**PROBLEM STATEMENT:**
Copy out precisely the lines from the start of the data through the line with "Task: Check the Show statistics checkbox", and keep pictures out of it.

**STORED DATA:**
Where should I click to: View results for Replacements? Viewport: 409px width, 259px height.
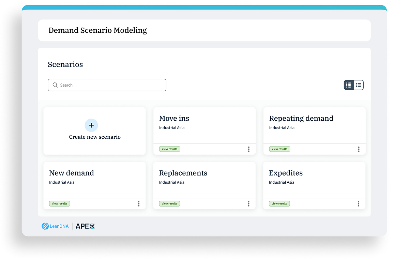tap(169, 203)
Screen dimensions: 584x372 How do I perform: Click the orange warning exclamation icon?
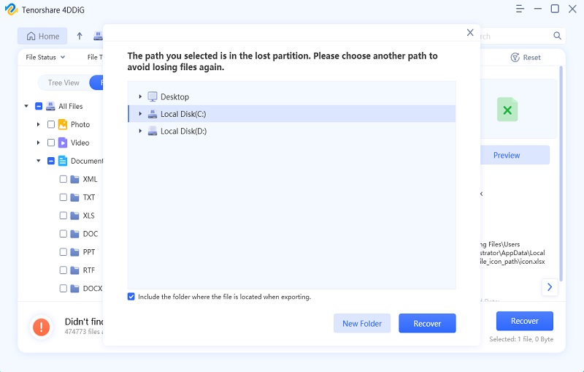pos(42,326)
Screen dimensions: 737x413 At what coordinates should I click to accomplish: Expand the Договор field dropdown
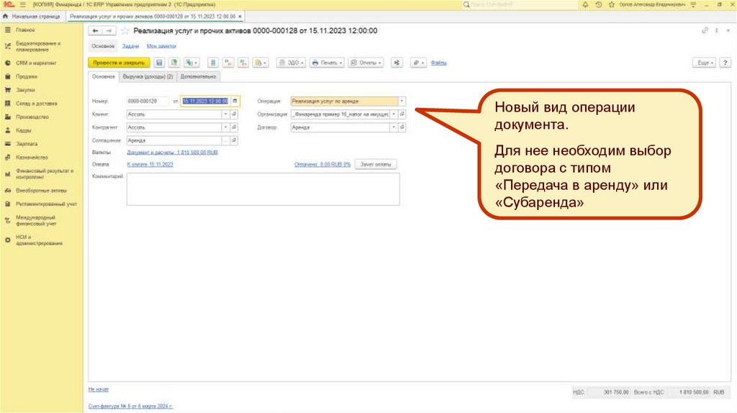pyautogui.click(x=394, y=127)
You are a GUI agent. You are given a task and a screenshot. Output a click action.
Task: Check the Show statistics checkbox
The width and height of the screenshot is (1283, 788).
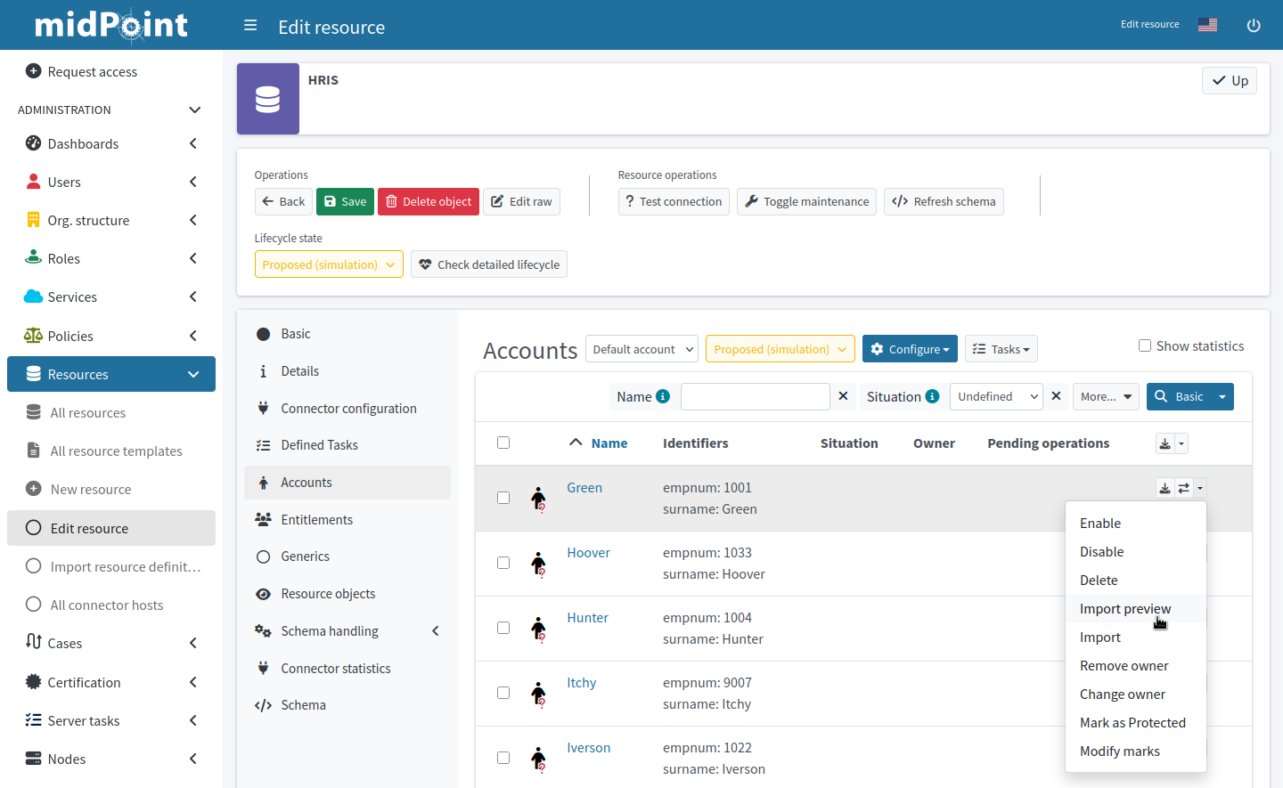[1145, 345]
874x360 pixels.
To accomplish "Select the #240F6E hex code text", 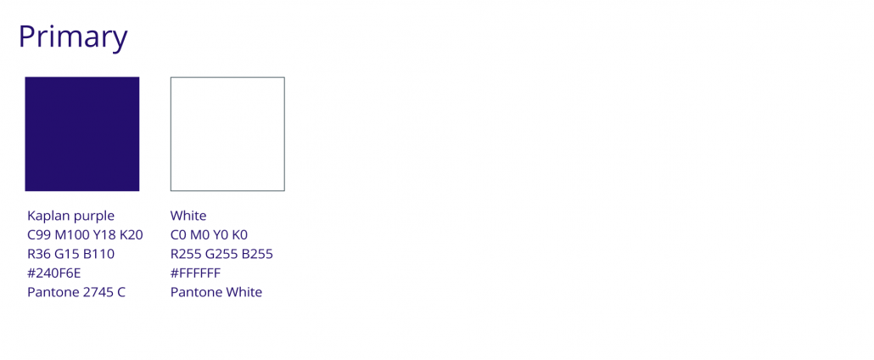I will [59, 273].
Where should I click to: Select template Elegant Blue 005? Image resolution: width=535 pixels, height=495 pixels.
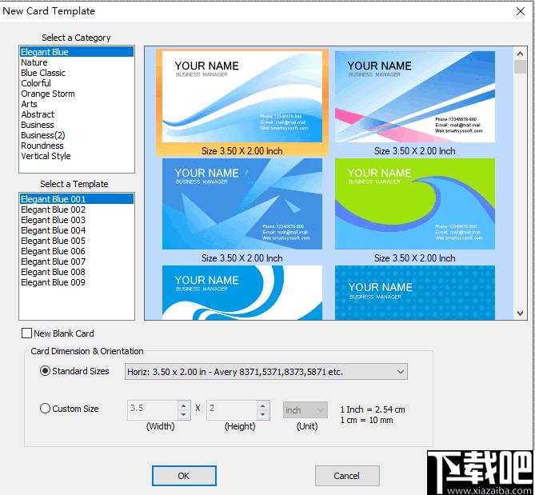[x=53, y=241]
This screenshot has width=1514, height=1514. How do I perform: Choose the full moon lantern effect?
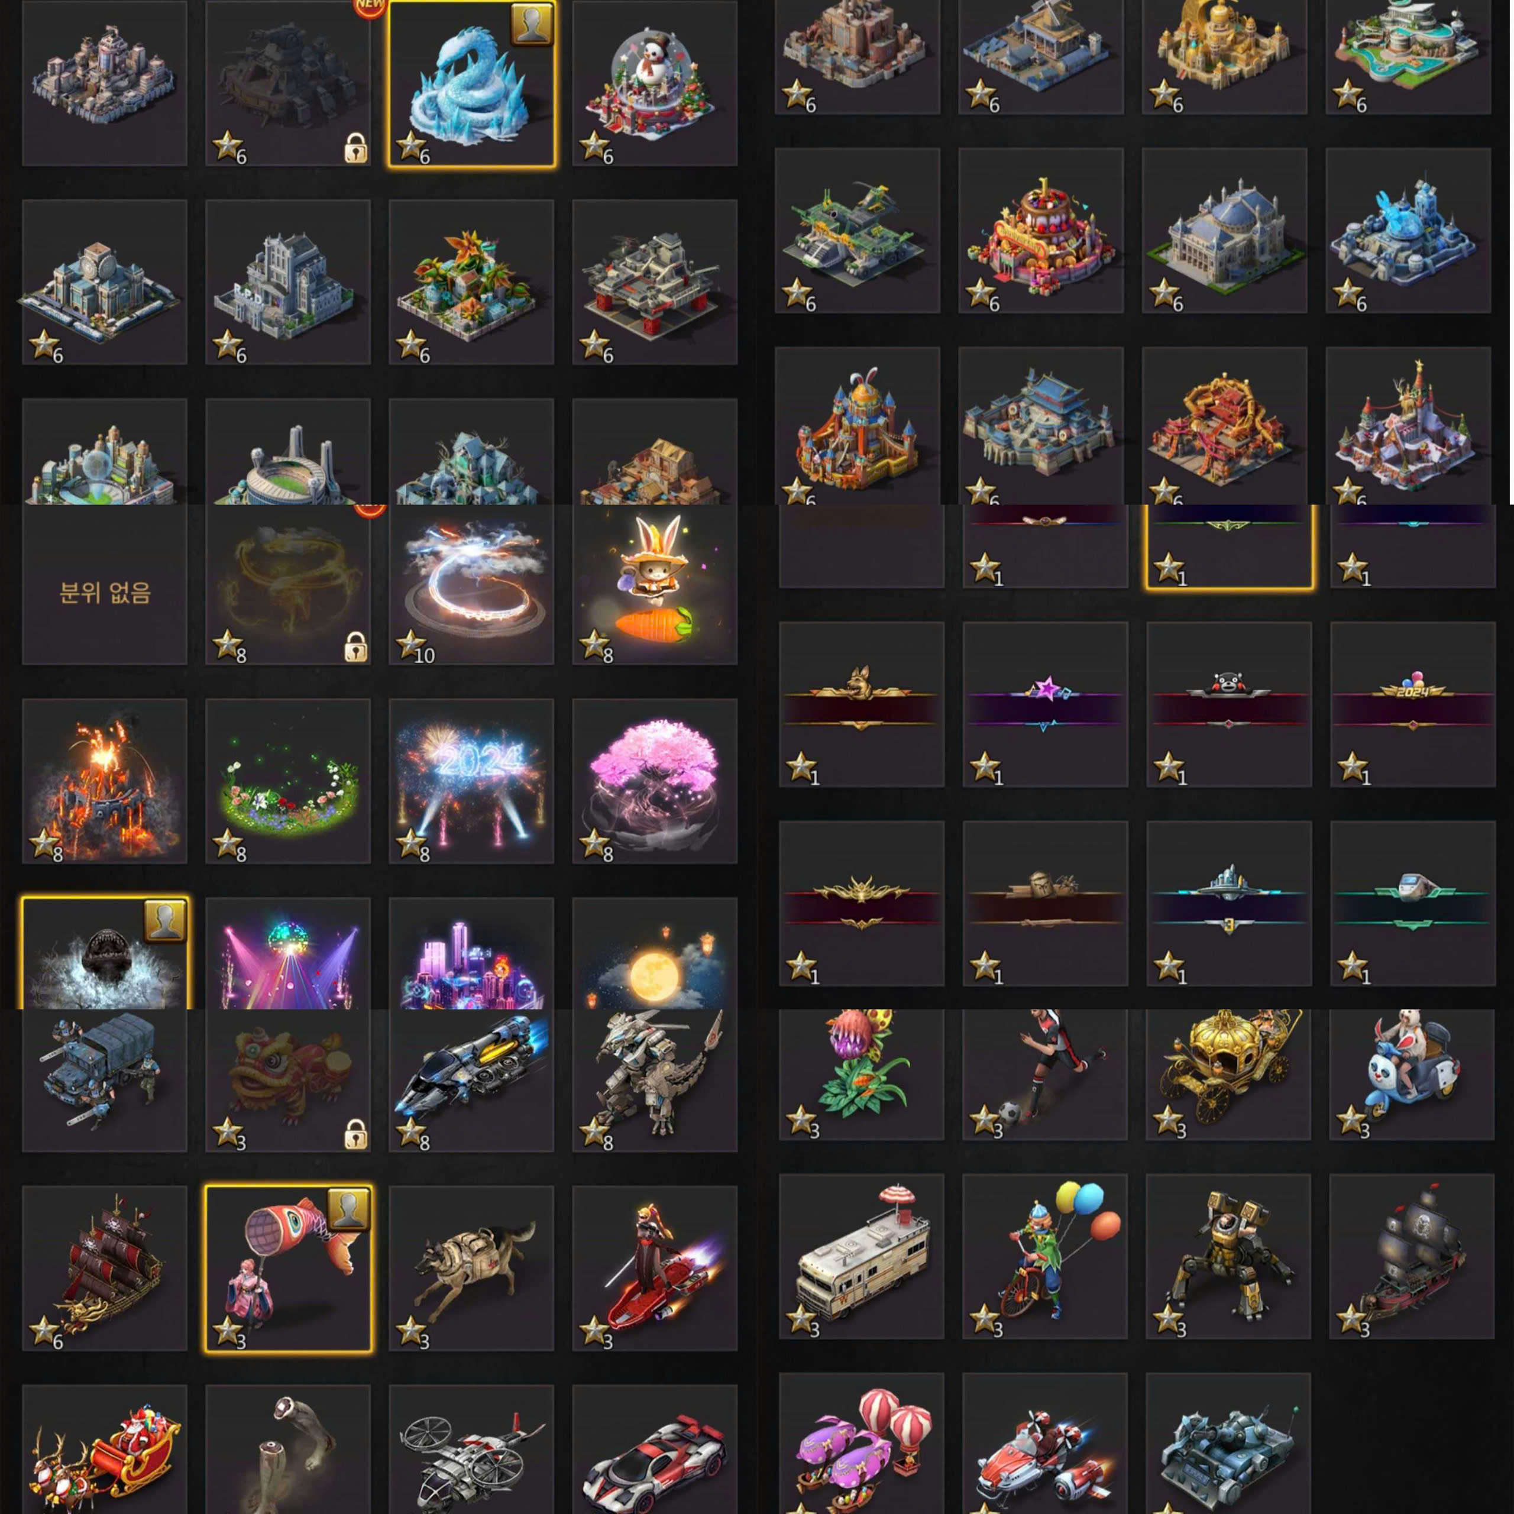pos(654,953)

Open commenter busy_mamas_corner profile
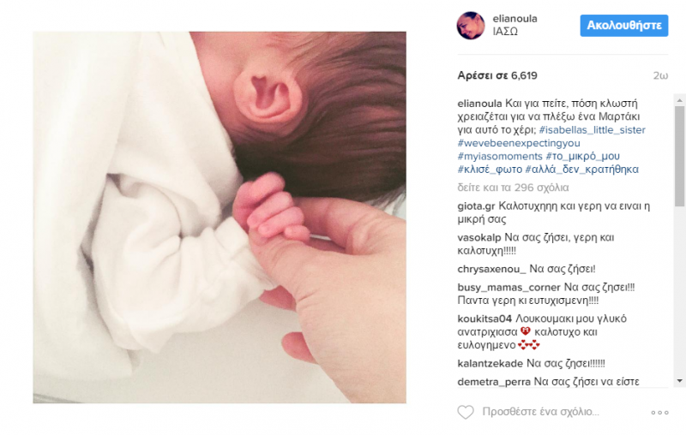[508, 288]
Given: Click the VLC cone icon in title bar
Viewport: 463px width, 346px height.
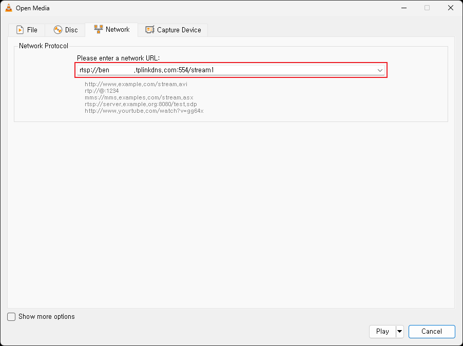Looking at the screenshot, I should [8, 8].
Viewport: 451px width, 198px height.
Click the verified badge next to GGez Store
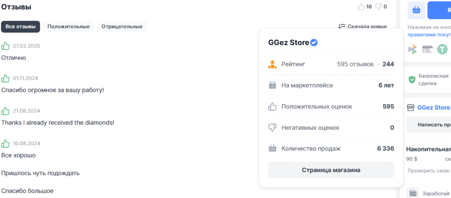(x=314, y=43)
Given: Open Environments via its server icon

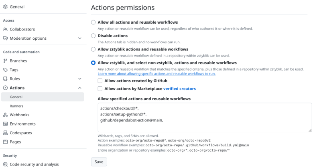Looking at the screenshot, I should [5, 124].
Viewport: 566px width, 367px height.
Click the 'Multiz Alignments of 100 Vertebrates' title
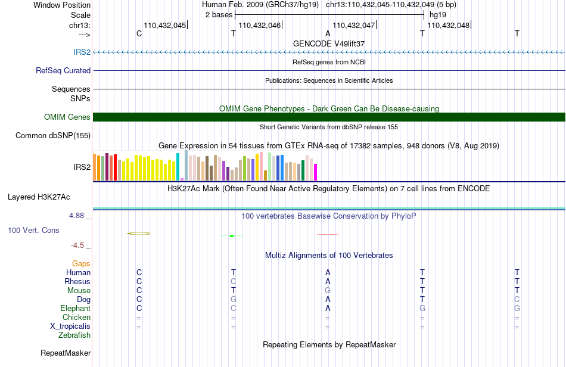329,256
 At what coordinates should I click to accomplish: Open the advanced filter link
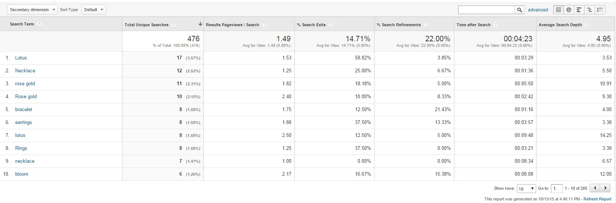pos(538,10)

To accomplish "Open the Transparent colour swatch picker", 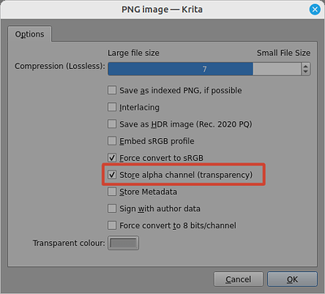I will (124, 243).
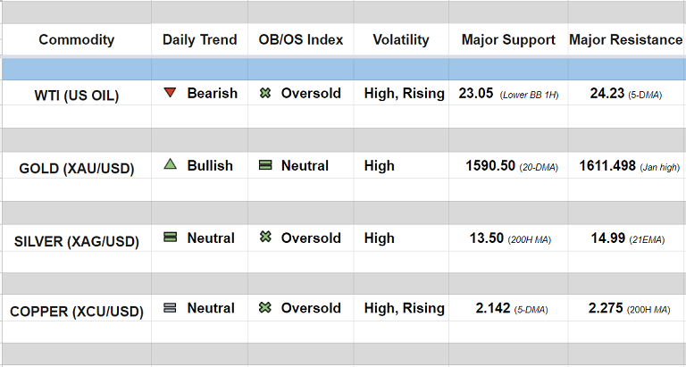Viewport: 686px width, 367px height.
Task: Select the Major Support column header
Action: (x=508, y=39)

**RESPONSE TO THE EXERCISE:**
Where should I click to: View results for Replacements? Viewport: 409px width, 259px height.
tap(169, 203)
Screen dimensions: 584x372 How do I perform: Click the orange warning exclamation icon?
pos(42,326)
Screen dimensions: 737x413 At what coordinates should I click to accomplish: Expand the Договор field dropdown
pyautogui.click(x=394, y=127)
You are a GUI agent. You are given a task and a screenshot. Output a click action.
Task: Check the Show statistics checkbox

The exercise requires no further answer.